Since BDN runs all the test cases sequentially and the stopping criteria is scoped to a single test run, it can only be used to solve the 2nd use case today with a custom
IStoppingCritieria
. The first use case is not possible to implement since we would need the measurements of both cases to decide when to stop running iterations. Ultimately, we would need some way to run each benchmark case in an alternating order so that we know when we can stop running iterations for all benchmarks being compared. I'm not sure the best way to handle this, but perhaps it could be done by extending launch count functionality with a custom stopping criteria and adding the ability to run benchmark cases in a custom order when using a launch count rather than just sequentially.Additionality, this issue describes using Welch's T-Test, but my understanding is that this assumes the data is normally distributed which may not be the case. I have seen as well that Mann-Whitney U test and Kolmogorov-Smirnov tests are an option, but from what I can tell they are only useful to reject the null hypothesis of "the two distributions are the same", which doesn't tell us anything if we fail to reject it. Also with Mann-Whitney U test it seems it's not robust against changes in the shape of the distributions.
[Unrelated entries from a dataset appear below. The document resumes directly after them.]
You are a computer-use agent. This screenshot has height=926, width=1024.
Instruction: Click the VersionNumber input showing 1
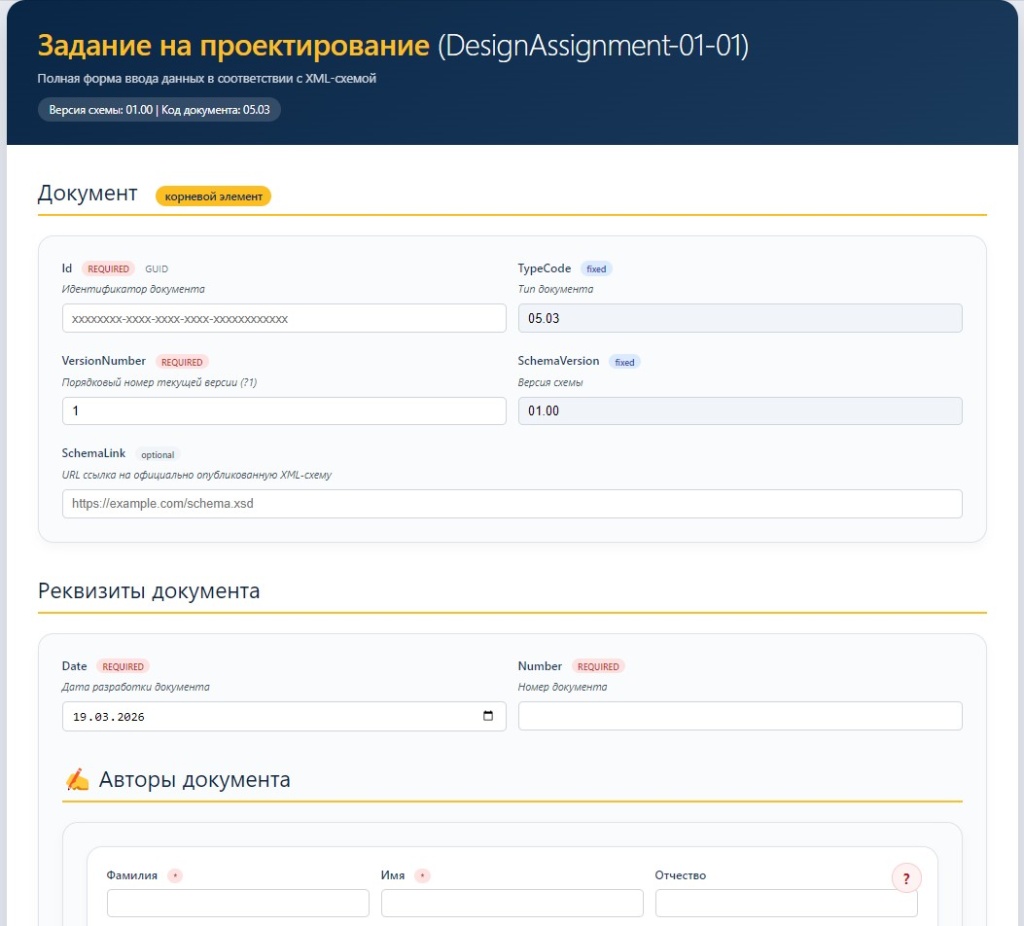283,410
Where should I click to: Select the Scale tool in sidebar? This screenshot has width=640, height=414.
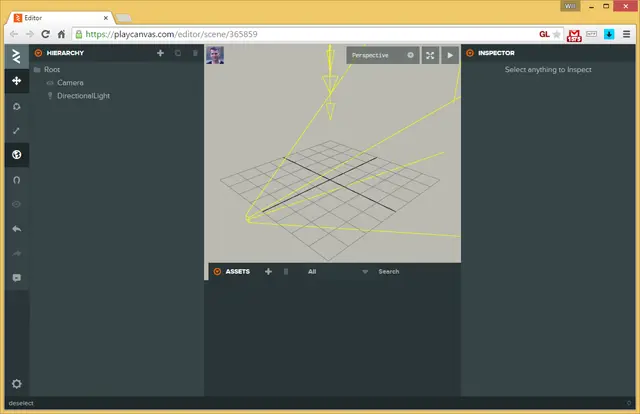pos(17,131)
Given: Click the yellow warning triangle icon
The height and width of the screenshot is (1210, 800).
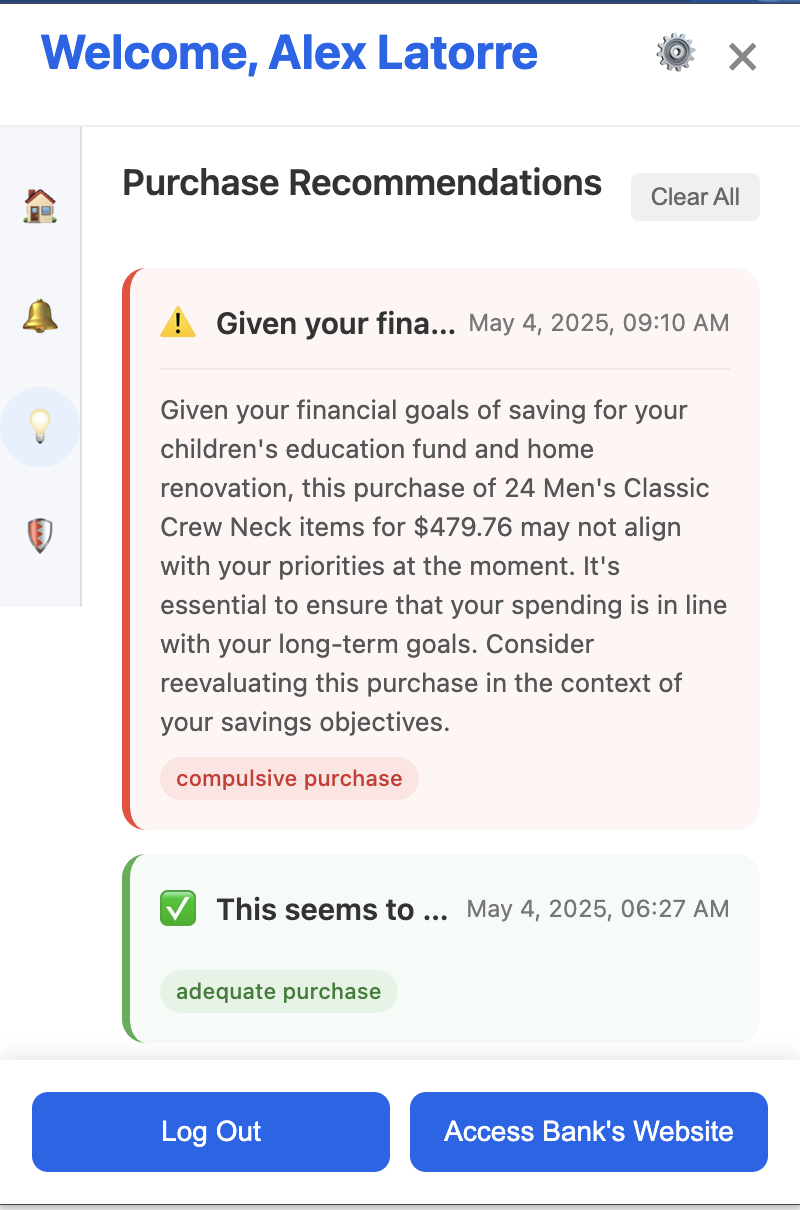Looking at the screenshot, I should click(178, 323).
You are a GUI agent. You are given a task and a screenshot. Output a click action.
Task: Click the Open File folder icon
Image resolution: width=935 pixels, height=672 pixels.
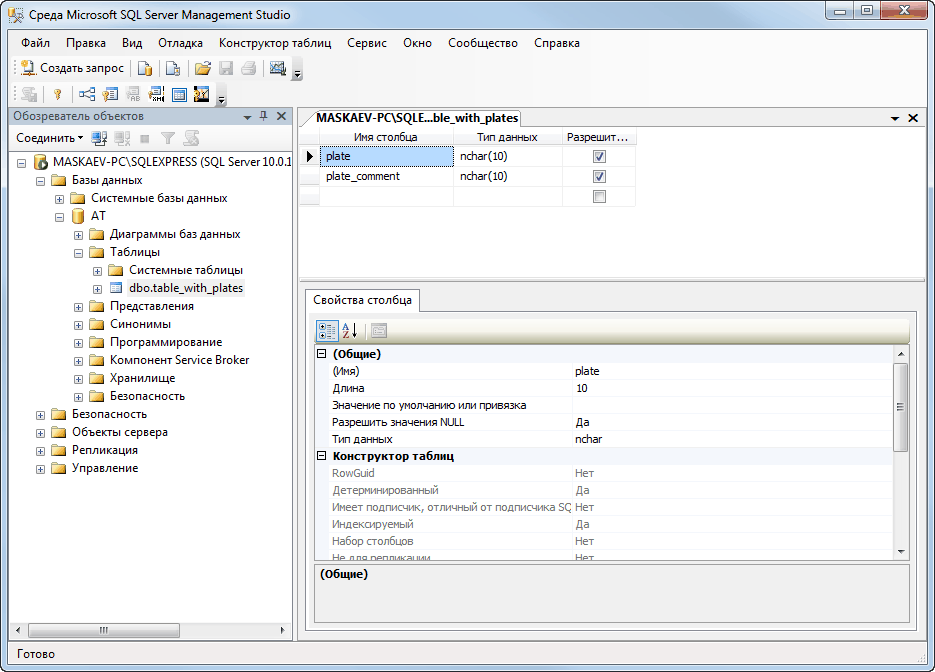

However, I happened to come across a blog post you had written which describes a way to calculate a non-parametric effect size: https://aakinshin.net/posts/nonparametric-effect-size/. In this you also have a footnote indicating that you make use of this for comparing performance measurements in Rider too. I'd be curious to know if possible if this is still in use at Rider or how successful it has been. The only thing missing from this is how to implement the stopping criteria as this metric does not have a way to estimate the confidence of the value. One approach would be to implement optimal stopping by tracking the value of the effect size and waiting for it to stabilize, similar to the logic in
AutoWarmupStoppingCriteria
or maybe by using a sliding window-based approach.